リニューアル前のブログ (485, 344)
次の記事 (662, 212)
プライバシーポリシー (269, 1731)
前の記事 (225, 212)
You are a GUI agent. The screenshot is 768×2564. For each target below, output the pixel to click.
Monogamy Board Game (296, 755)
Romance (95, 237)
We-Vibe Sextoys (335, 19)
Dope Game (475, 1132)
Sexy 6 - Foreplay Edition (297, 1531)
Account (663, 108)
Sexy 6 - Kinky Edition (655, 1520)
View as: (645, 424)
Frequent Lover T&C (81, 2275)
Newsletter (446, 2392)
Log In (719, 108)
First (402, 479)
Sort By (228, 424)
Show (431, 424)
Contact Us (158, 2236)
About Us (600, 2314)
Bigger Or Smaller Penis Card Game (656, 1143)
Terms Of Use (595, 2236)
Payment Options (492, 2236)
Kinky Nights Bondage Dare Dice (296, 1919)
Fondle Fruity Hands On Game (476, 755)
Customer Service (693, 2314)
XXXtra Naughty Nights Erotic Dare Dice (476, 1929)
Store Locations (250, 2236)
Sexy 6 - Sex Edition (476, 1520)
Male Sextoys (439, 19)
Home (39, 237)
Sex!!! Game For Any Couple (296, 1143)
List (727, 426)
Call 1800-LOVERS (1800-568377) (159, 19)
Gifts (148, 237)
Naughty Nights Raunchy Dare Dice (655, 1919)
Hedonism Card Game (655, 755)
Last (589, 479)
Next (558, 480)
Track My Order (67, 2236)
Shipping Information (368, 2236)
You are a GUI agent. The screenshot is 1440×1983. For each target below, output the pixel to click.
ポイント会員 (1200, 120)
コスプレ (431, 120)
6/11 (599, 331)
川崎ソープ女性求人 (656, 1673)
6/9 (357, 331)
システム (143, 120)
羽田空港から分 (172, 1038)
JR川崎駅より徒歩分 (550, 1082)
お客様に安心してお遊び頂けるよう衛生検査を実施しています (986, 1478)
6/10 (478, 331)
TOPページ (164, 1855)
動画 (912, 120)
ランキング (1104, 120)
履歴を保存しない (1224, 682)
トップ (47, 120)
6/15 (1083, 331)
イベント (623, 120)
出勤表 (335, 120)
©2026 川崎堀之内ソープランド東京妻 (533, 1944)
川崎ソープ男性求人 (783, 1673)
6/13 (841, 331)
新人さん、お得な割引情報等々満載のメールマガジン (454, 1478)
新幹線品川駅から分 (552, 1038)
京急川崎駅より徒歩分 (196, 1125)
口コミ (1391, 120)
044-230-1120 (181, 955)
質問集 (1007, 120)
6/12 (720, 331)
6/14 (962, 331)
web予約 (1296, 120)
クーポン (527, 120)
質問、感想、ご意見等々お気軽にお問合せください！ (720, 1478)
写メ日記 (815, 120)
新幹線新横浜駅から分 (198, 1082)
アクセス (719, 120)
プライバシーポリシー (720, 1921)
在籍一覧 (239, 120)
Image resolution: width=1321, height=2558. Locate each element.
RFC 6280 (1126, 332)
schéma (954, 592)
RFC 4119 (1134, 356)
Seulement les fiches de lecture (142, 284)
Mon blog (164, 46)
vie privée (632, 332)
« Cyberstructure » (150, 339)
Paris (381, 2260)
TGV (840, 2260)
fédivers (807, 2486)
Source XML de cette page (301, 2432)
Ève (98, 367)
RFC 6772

* * *

TO DO: Copy everything from the line containing "川崎堀之内ソープランド東京妻 (533, 1944)" down through the end of the records, substituting "Lyon" for "Paris" and leaving all else unchanged.

ANSWER TO THIS TASK:
©2026 川崎堀之内ソープランド東京妻 (533, 1944)
川崎ソープ男性求人 (783, 1673)
6/13 (841, 331)
新人さん、お得な割引情報等々満載のメールマガジン (454, 1478)
新幹線品川駅から分 (552, 1038)
京急川崎駅より徒歩分 (196, 1125)
口コミ (1391, 120)
044-230-1120 (181, 955)
質問集 (1007, 120)
6/12 (720, 331)
6/14 (962, 331)
web予約 (1296, 120)
クーポン (527, 120)
質問、感想、ご意見等々お気軽にお問合せください！ (720, 1478)
写メ日記 (815, 120)
新幹線新横浜駅から分 (198, 1082)
アクセス (719, 120)
プライバシーポリシー (720, 1921)
在籍一覧 (239, 120)
Image resolution: width=1321, height=2558. Locate each element.
RFC 6280 (1126, 332)
schéma (954, 592)
RFC 4119 (1134, 356)
Seulement les fiches de lecture (142, 284)
Mon blog (164, 46)
vie privée (632, 332)
« Cyberstructure » (150, 339)
Lyon (381, 2260)
TGV (840, 2260)
fédivers (807, 2486)
Source XML de cette page (301, 2432)
Ève (98, 367)
RFC 6772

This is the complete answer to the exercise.